= ASSIGNMENT =
When you retype the listing, keep every word exactly as it appears.

= DATA TO PROCESS =
:::::

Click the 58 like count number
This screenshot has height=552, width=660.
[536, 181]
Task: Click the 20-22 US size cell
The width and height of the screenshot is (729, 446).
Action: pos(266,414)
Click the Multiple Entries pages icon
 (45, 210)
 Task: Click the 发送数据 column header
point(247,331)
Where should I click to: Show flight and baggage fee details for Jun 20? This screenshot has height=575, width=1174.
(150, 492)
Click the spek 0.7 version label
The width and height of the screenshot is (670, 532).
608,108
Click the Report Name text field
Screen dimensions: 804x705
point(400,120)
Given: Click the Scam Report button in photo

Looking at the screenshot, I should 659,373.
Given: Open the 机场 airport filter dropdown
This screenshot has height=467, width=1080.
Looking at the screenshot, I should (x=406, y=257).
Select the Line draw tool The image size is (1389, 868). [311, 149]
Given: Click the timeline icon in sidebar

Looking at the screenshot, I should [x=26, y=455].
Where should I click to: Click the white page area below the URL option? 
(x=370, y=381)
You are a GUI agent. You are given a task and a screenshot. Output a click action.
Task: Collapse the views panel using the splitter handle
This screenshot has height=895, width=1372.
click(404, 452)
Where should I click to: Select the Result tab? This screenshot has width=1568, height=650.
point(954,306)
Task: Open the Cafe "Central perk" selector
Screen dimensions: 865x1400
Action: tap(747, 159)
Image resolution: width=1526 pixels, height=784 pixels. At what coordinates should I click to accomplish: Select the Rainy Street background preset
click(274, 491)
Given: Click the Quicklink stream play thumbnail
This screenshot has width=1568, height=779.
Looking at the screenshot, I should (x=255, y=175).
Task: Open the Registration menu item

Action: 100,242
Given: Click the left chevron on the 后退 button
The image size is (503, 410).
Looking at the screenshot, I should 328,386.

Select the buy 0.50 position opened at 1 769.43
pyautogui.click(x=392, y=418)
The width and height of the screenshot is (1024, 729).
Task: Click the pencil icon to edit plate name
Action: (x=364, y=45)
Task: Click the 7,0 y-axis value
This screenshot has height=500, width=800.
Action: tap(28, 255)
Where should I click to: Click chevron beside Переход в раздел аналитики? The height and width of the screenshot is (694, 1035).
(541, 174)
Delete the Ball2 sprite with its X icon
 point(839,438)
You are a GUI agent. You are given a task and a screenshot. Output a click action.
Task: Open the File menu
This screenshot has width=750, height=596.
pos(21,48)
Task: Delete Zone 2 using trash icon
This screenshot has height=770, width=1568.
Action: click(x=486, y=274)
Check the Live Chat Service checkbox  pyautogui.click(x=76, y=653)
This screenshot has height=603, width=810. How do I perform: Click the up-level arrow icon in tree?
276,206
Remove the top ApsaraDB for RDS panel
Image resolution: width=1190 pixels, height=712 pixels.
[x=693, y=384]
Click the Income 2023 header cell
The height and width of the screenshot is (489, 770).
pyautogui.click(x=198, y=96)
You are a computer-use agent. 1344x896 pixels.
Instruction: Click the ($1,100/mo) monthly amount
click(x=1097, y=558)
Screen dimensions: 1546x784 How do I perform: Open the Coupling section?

:::::

= FINISHED EXERCISE =
Click the 58 like count number
This screenshot has height=552, width=660.
[536, 181]
Task: Click the 20-22 US size cell
The width and height of the screenshot is (729, 446).
Action: pos(266,414)
Click the Multiple Entries pages icon
 (45, 210)
 Task: Click the 发送数据 column header
point(247,331)
Where should I click to: Show flight and baggage fee details for Jun 20? This screenshot has height=575, width=1174.
(150, 492)
Click the spek 0.7 version label
The width and height of the screenshot is (670, 532).
608,108
Click the Report Name text field
Screen dimensions: 804x705
point(400,120)
Given: Click the Scam Report button in photo

Looking at the screenshot, I should 659,373.
Given: Open the 机场 airport filter dropdown
This screenshot has height=467, width=1080.
Looking at the screenshot, I should (x=406, y=257).
Select the Line draw tool The image size is (1389, 868). [311, 149]
Given: Click the timeline icon in sidebar

Looking at the screenshot, I should [x=26, y=455].
Where should I click to: Click the white page area below the URL option? 
(x=370, y=381)
You are a GUI agent. You are given a task and a screenshot. Output a click action.
Task: Collapse the views panel using the splitter handle
This screenshot has height=895, width=1372.
click(404, 452)
Where should I click to: Select the Result tab? This screenshot has width=1568, height=650.
point(954,306)
Task: Open the Cafe "Central perk" selector
Screen dimensions: 865x1400
Action: tap(747, 159)
Image resolution: width=1526 pixels, height=784 pixels. At what coordinates should I click to accomplish: Select the Rainy Street background preset
click(274, 491)
Given: Click the Quicklink stream play thumbnail
This screenshot has width=1568, height=779.
Looking at the screenshot, I should (x=255, y=175).
Task: Open the Registration menu item

Action: 100,242
Given: Click the left chevron on the 后退 button
The image size is (503, 410).
Looking at the screenshot, I should 328,386.

Select the buy 0.50 position opened at 1 769.43
pyautogui.click(x=392, y=418)
The width and height of the screenshot is (1024, 729).
Task: Click the pencil icon to edit plate name
Action: (x=364, y=45)
Task: Click the 7,0 y-axis value
This screenshot has height=500, width=800.
Action: tap(28, 255)
Where should I click to: Click chevron beside Переход в раздел аналитики? The height and width of the screenshot is (694, 1035).
(541, 174)
Delete the Ball2 sprite with its X icon
 point(839,438)
You are a GUI agent. You are given a task and a screenshot. Output a click action.
Task: Open the File menu
This screenshot has width=750, height=596.
pos(21,48)
Task: Delete Zone 2 using trash icon
This screenshot has height=770, width=1568.
Action: click(x=486, y=274)
Check the Live Chat Service checkbox  pyautogui.click(x=76, y=653)
This screenshot has height=603, width=810. How do I perform: Click the up-level arrow icon in tree?
276,206
Remove the top ApsaraDB for RDS panel
Image resolution: width=1190 pixels, height=712 pixels.
[x=693, y=384]
Click the Income 2023 header cell
The height and width of the screenshot is (489, 770).
pyautogui.click(x=198, y=96)
You are a computer-use agent. 1344x896 pixels.
Instruction: Click the ($1,100/mo) monthly amount
click(x=1097, y=558)
Screen dimensions: 1546x784 How do I perform: Open the Coupling section?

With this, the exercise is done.